_PROBLEM REQUIREMENTS_. Copy verbatim the part of the material that opens with the line containing "Task: Click the @Override" and runs through the end of the material.

(Target pointing data)
START

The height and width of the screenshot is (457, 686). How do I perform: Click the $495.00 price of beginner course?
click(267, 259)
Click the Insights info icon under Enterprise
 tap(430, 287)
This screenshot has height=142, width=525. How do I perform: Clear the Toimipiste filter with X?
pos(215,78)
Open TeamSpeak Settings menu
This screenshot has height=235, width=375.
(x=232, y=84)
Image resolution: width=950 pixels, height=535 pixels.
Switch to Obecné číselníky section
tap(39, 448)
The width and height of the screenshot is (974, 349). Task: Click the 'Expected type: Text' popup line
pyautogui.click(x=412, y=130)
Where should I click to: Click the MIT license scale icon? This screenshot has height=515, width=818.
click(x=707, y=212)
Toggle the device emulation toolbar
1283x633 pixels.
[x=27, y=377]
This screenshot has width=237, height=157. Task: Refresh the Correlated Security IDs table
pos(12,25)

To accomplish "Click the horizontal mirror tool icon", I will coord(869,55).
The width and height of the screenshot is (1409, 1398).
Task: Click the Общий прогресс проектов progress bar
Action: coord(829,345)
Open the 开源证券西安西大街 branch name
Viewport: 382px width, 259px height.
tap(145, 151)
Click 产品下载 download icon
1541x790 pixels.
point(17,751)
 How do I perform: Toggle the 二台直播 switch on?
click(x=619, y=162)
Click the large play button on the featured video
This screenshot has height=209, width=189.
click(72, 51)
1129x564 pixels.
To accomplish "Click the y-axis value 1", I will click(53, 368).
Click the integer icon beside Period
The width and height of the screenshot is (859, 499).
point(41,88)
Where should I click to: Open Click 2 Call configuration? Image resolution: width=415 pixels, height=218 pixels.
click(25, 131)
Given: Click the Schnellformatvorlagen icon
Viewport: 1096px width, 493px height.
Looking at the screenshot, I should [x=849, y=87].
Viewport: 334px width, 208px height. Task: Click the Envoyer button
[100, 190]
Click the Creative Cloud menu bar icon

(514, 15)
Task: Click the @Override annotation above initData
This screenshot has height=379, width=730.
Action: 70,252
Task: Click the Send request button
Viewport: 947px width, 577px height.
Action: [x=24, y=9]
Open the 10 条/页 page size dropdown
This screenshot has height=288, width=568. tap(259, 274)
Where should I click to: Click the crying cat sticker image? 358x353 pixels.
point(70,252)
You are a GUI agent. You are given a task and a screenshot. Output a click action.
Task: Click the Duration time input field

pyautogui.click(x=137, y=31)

END

_ANSWER TO THIS TASK_.
Task: Click the @Override annotation above initData
This screenshot has height=379, width=730.
Action: 70,252
Task: Click the Send request button
Viewport: 947px width, 577px height.
Action: [x=24, y=9]
Open the 10 条/页 page size dropdown
This screenshot has height=288, width=568. tap(259, 274)
Where should I click to: Click the crying cat sticker image? 358x353 pixels.
point(70,252)
You are a GUI agent. You are given a task and a screenshot. Output a click action.
Task: Click the Duration time input field

pyautogui.click(x=137, y=31)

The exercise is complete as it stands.